Danish regulator orders recalculation of solvency ratio as part of ongoing inspection into the unrated insurer

Unrated insurer Gefion has updated its solvency ratio to just 105% amid an ongoing inspection into the carrier by the Danish regulator.

The Danish Financial Supervisory Authority found how Gefion was calculating its solvency ratio was overstating its position. It means that its previously stated solvency ratio of 130% is no longer valid.

Gefion had to take a range of measures to report that ratio of 130%, including increasing its levels of reinsurance, and a capital injection of around £4.7m. This was necessary after Gefion reported a solvency ratio of just 72% in its Solvency and Financial Condition Report for 2018 – well short of the 100% required under the legislation.

The DFSA began its inspection of Gefion in November 2018, and in April this year demanded the insurer restate both its 2017 annual report and its 2018 half-year results.

Specifically, the regulator was unhappy with using the loss-absorbing capacity of deferred taxes to beef up its solvency ratio.

In a statement the regulator said: “It was the opinion of the Danish Financial Supervisory Authority that Gefion Insurance A/S did not fulfil the necessary requirements to be able to reduce its Solvency Capital Requirement with the loss-absorbing capacity of deferred taxes.”

Having recalculated its solvency ratio to 105%, the DFSA revealed it is still inspecting Gefion.

Gefion sank to an underwriting loss in 2018, and has recently vowed to pull business with unprofitable intermediaries.

The unrated insurer had enjoyed massive growth last year, with gross written premiums in the first half of 2018 up 60% on the same period the previous year.  

Gefion response

Responding to the regulator’s actions, Gefion stated it does not agree with the decision.

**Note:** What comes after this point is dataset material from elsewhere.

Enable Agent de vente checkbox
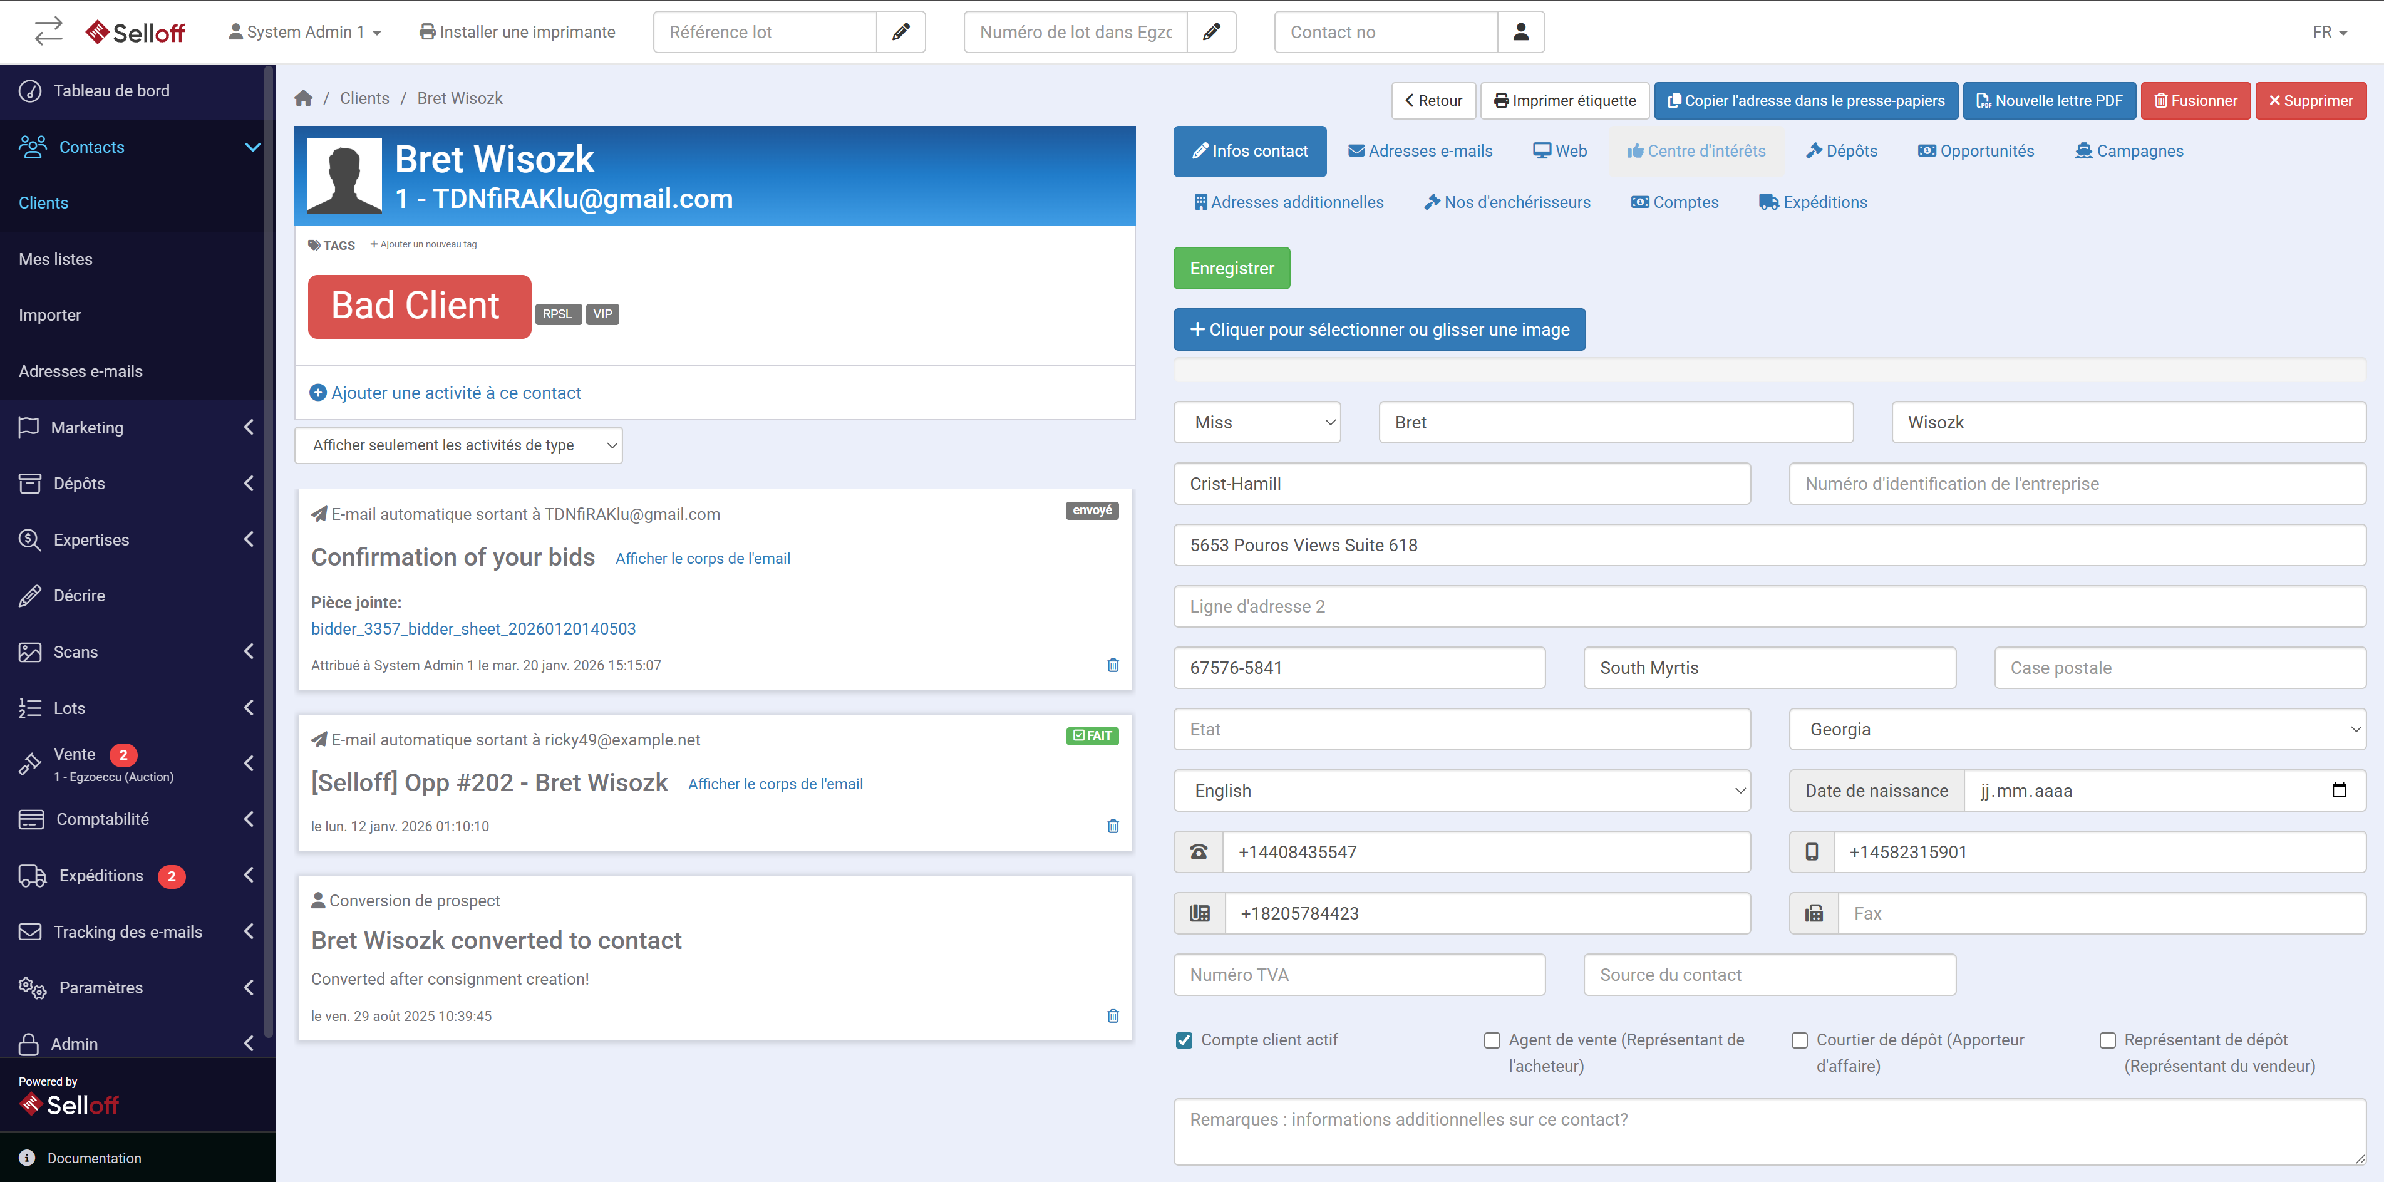Viewport: 2384px width, 1182px height. point(1491,1039)

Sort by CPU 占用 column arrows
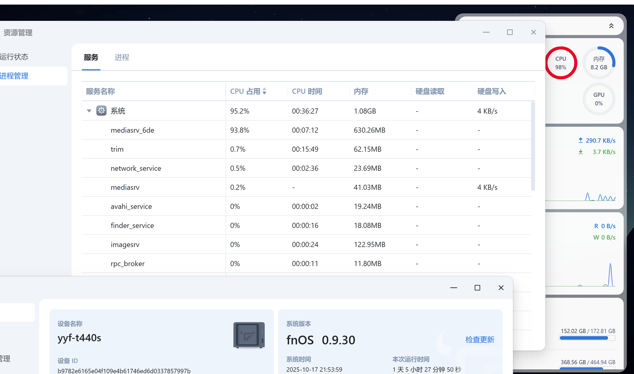pos(264,91)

The insurer stated: “Gefion Insurance has argued that it will be possible for the company to raise sufficient capital, and the company will therefore be able to continue to do business even in a hypothetical 200-year event.

“In the period April 2018 to May 2019 alone, capital increases of EUR 12.3 million have been completed. Furthermore, Gefion Insurance is still in on-going discussions about further capital increases.

“However, in the current situation, it has not been possible to convince the DFSA of this and Gefion Insurance has therefore chosen to take note of the order, even though Gefion Insurance is still of the opinion that it – in line with other insurance companies – has had no reason to change its practice due to a lack of common European guidelines in the area.

“Gefion Insurance is now looking forward to the DFSA’s up-coming conclusion of the very long and thorough ordinary inspection of Gefion Insurance, which the DFSA has carried out. An inspection that has taken place in a close and open collaboration between the parties.

“Gefion Insurance looks forward to concluding on the process so that the necessary decisions can be made, and the company can focus on its continuing operations and consolidation together with our business partners and investors for the benefit of our more than 600,000 insurance customers.”